WHAT IS BEING ASKED: Rewrite the data starting at the line that has "Task: Open the Create one terms link" and continuing through the end of the data, replacing "button" with "control" and changing nothing else. Omit the pictures from your answer.

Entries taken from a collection
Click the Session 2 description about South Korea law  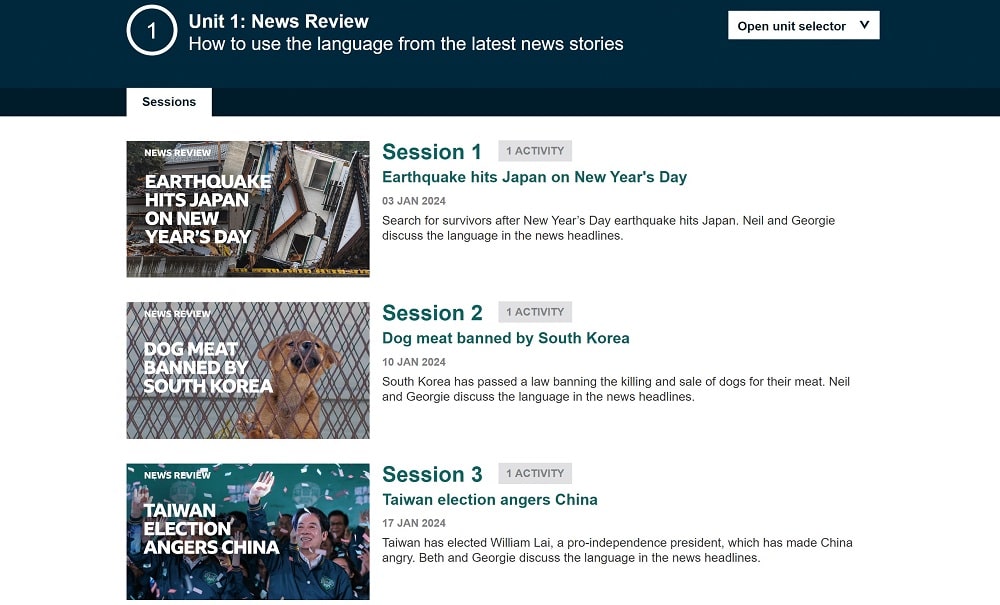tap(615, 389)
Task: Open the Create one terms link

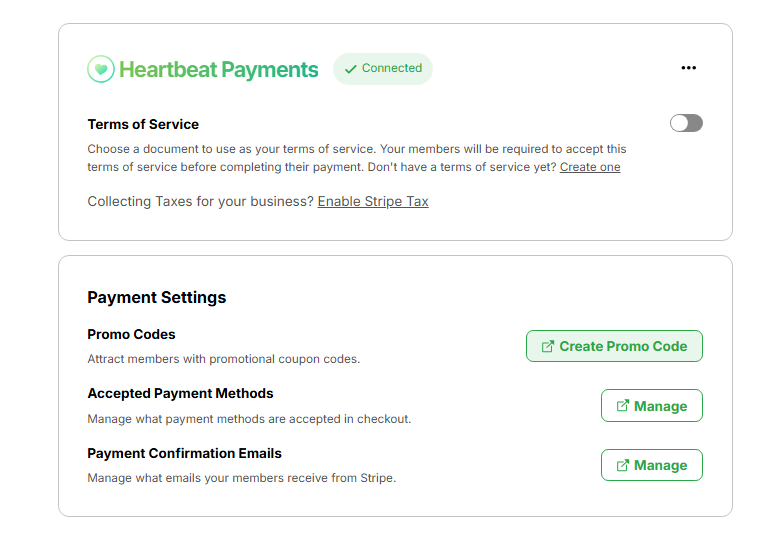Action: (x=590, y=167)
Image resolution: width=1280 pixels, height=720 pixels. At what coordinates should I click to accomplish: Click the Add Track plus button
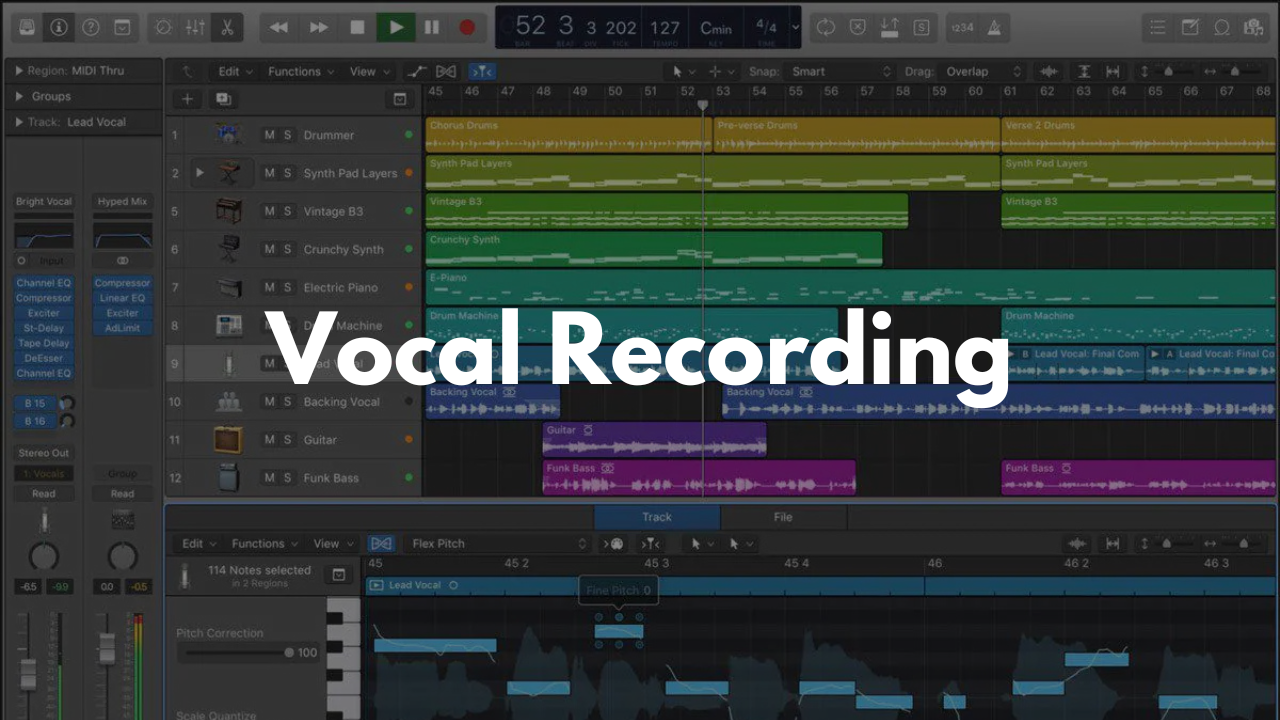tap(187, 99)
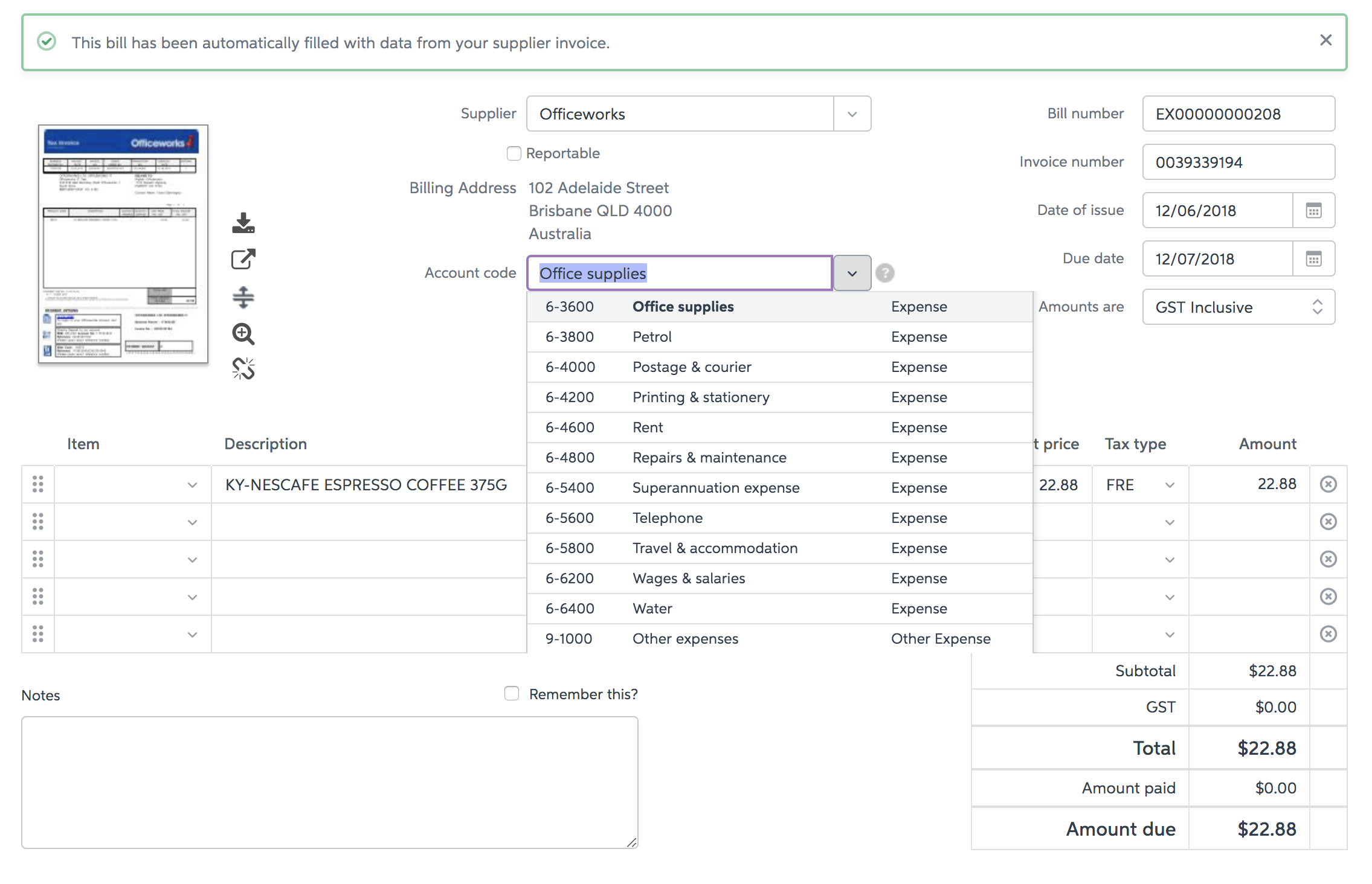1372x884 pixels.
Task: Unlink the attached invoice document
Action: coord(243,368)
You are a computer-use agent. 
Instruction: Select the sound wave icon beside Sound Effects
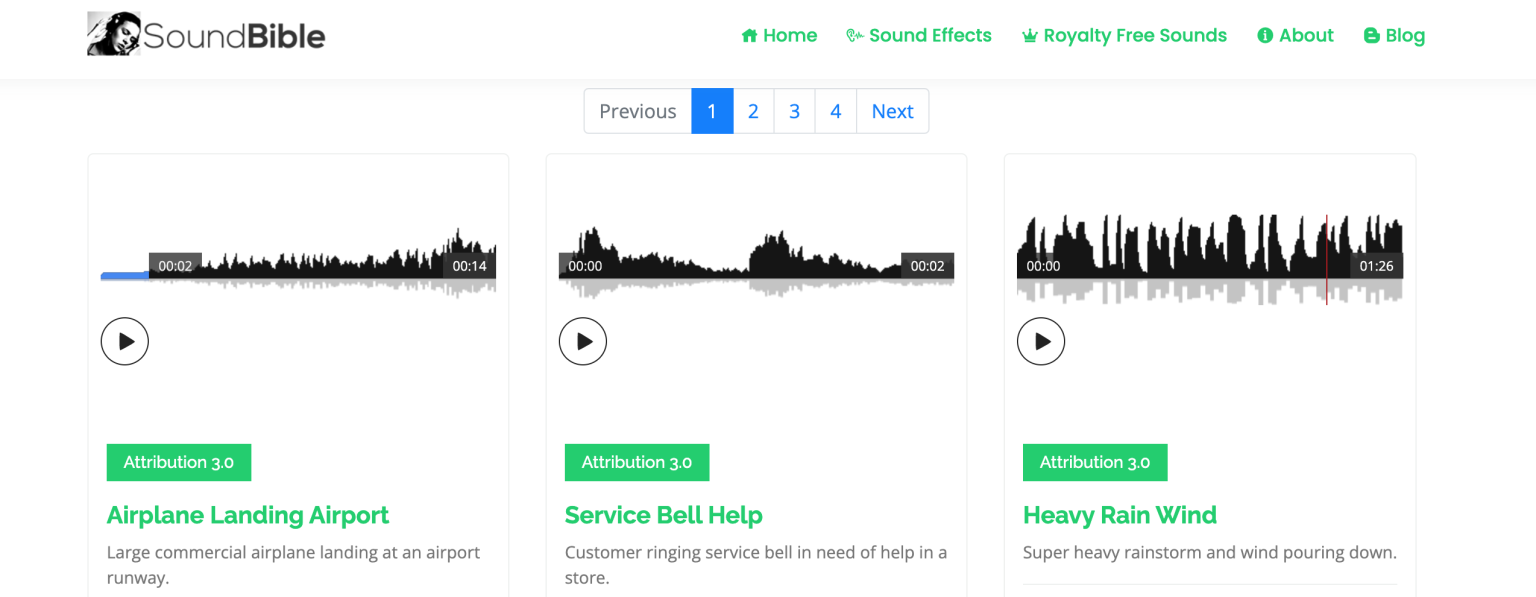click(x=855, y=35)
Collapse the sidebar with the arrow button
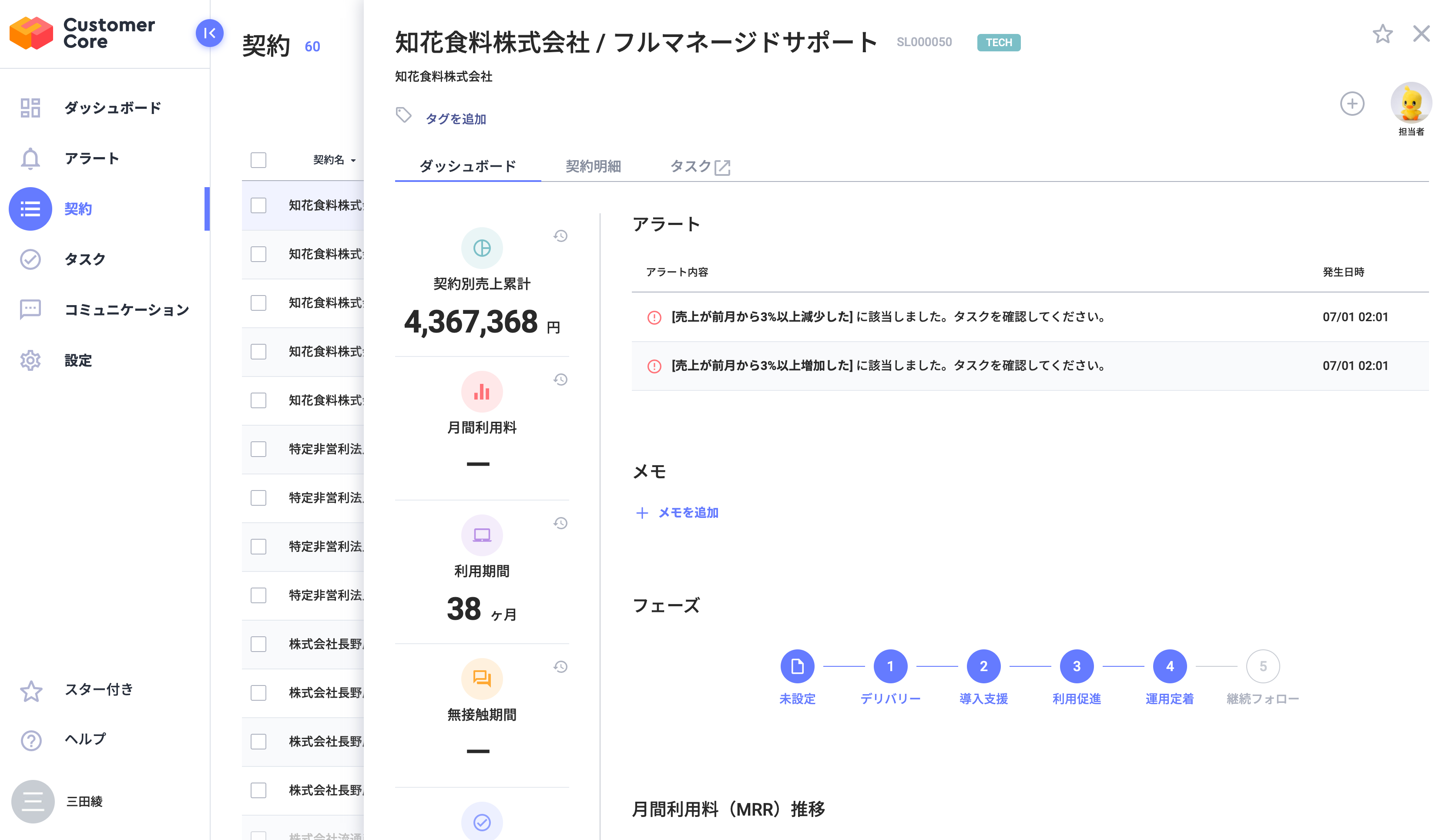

SOLUTION TO THE PROBLEM:
Task: Open the Create one terms link

Action: (x=590, y=167)
Image resolution: width=1280 pixels, height=720 pixels. At what coordinates should I click to accomplish: Click the Add Track plus control
tap(187, 99)
1372x884 pixels.
Task: Unlink the attached invoice document
Action: coord(243,368)
You are a computer-use agent. 
Instruction: Select the sound wave icon beside Sound Effects
click(x=855, y=35)
Collapse the sidebar with the arrow control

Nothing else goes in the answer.